Dora had arrived at the palazzo while yet the morning was young and dewy, and, leaving word that she had come, passed through the white shady courtyard of the house and down the long alleys of the garden to look out on the lagoon from the far end of it. The tide was high and the cool water shimmered over the flats that an hour or two ago were still exposed and lay in expanse of glistening ooze, or green with fields of brilliant seaweeds. But the red-sailed fishing boats had to pass between the rows ofpalithat marked the channels, and a little company of them were even now going seaward. The wind blew gently from the north, tempering the heat, and to the north were visible the remote summits of snow-clad Alps. Just opposite were the orange walls and black cypresses of San Michele, but in the gaiety of the gay day even those associations were gladdened. It was good to be anything in Venice, even to be dead, and resting there in sound of the whispering lagoon.

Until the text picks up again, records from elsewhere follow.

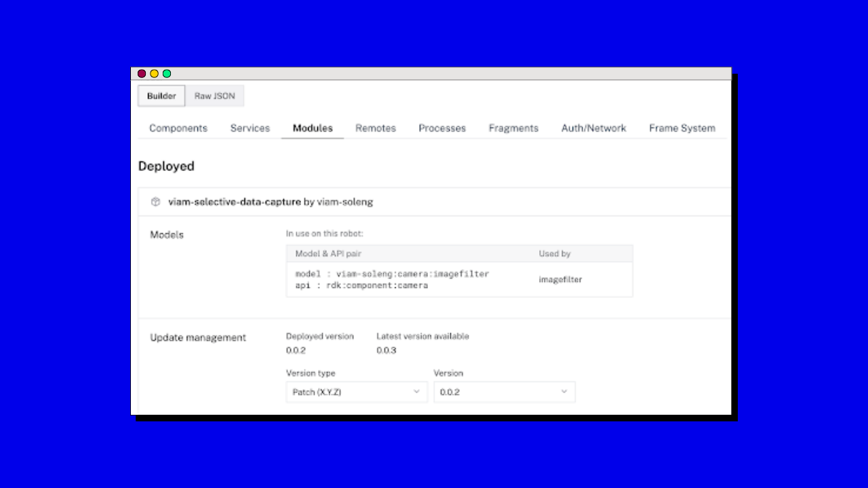
Task: Select the model viam-soleng:camera:imagefilter row
Action: click(x=392, y=274)
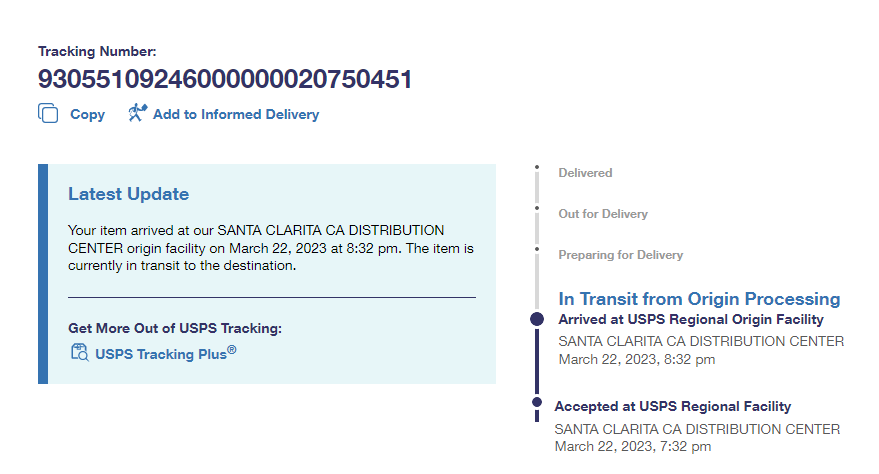Click the Preparing for Delivery status dot
The height and width of the screenshot is (474, 879).
tap(537, 248)
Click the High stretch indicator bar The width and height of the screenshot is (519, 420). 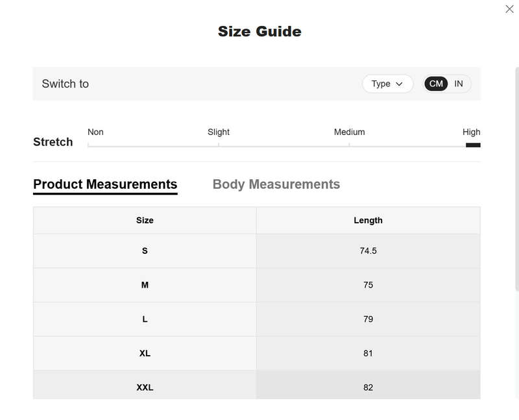tap(473, 145)

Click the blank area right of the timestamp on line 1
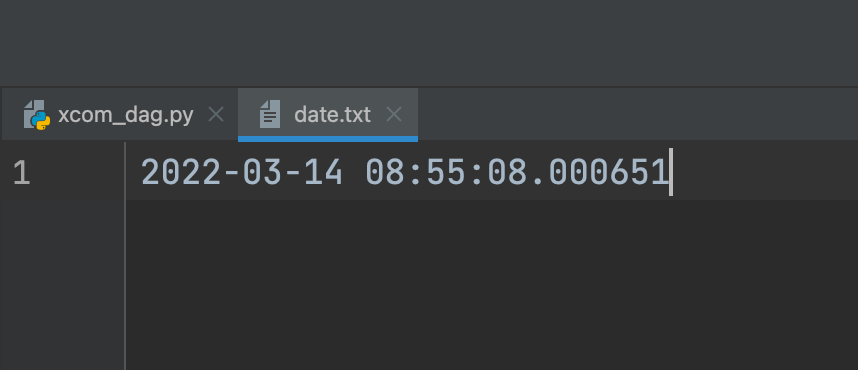point(765,173)
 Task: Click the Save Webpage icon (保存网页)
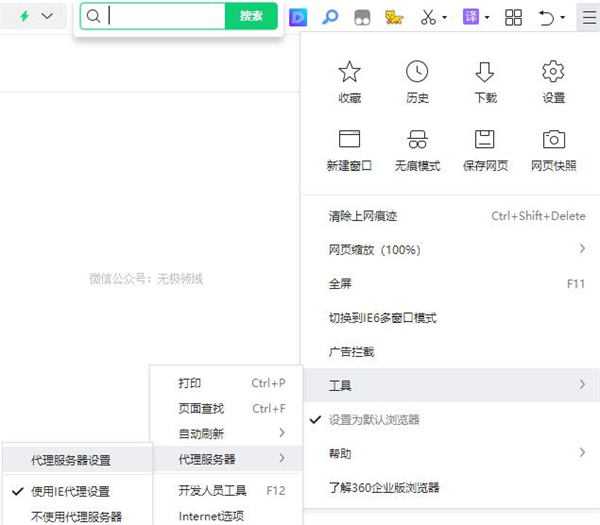pos(485,140)
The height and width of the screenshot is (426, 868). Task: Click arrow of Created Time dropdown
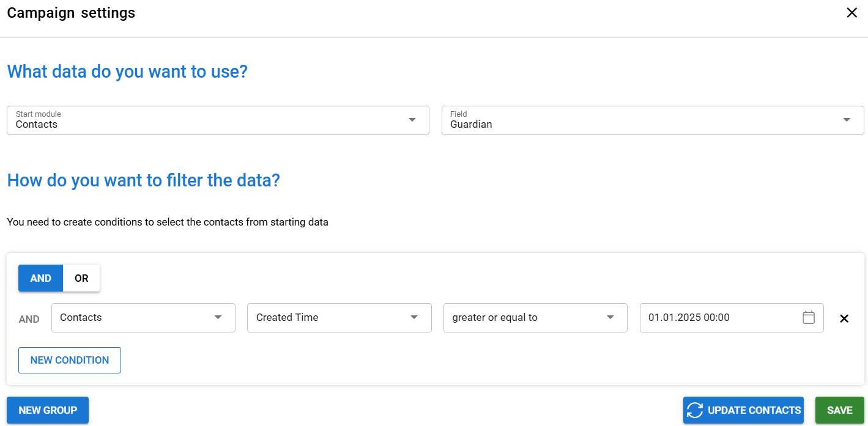pos(414,317)
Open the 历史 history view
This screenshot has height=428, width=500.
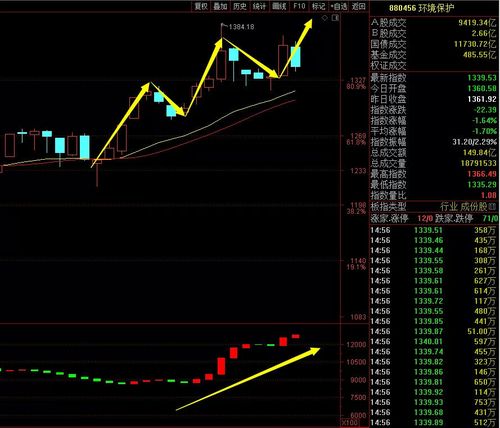coord(240,6)
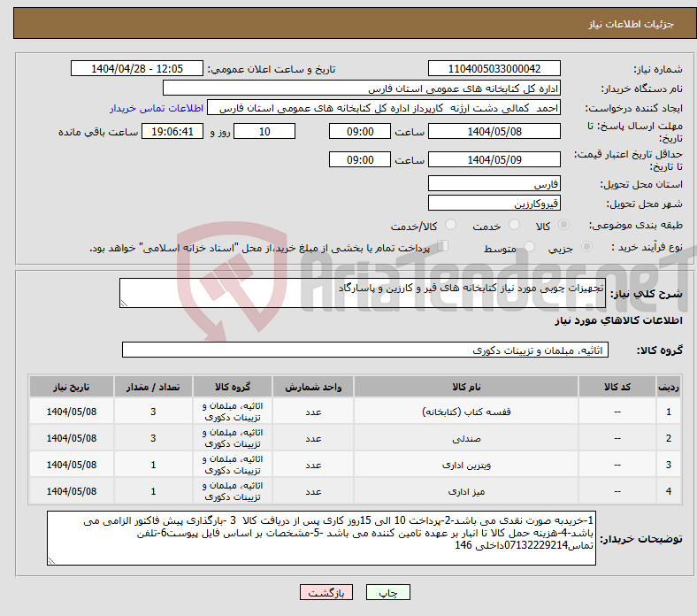Click the شماره نیاز number field

pyautogui.click(x=494, y=69)
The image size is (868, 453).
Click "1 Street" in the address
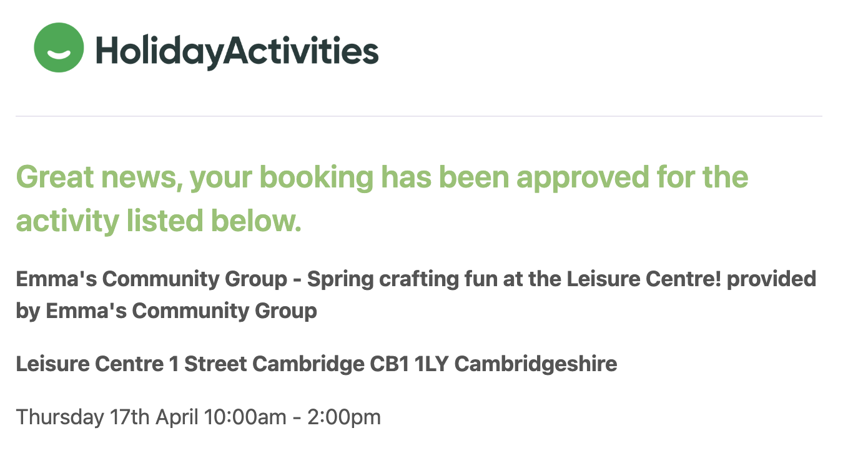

Then came the interruption she had waited for: her name was jovially called, and down the pergola of vines which led to the grille, between the clumps of syringa and riot of rambler, came Mr. Osborne.

He had left England with the intention of roughing it and enjoying the experience, and was clad in the way that had seemed to him appropriate. He wore a Norfolk jacket and knickerbockers, below which his short fat calves looked like turned oak posts clad in thick worsted and set in strong brown boots. On his head he wore a felt hat with a puggaree attached to it, and round his shoulders was a strap that carried a large binocular glass. In a word, he appeared like a man deerstalking in the tropics. Like this he was equal to any foreigneering vicissitudes and provided against all accidents that might happen in a town where, instead of walking from one place to another, you went in a black sort of punt with a strange battleaxe at the prow.

“Well, dearie, and here we are,” he said, “and pleased we are to be here, I do assure you. Passed a comfortable night, too, and so I warrant you has Mrs. O., for she was asleep still when I came downstairs. But, my dear, they’ve got but a paltry notion of furnishing these rooms. We had supper last night when we got in, in a great room as big as the hall at Grote, and nothing there but a table and a few chairs and some painted canvas on the walls, and on the floor a rug or two as you could scarcely get both feet upon. However, we were hungry, and the food was good enough. Macaroni they gave us, and a bit of veal and some cheese and strawberries. And this seems a pretty bit of garden, where Mrs. O.can sit and be cool if she finds the heat oppressive. And it’s good to see you, my dear, and blooming you look.”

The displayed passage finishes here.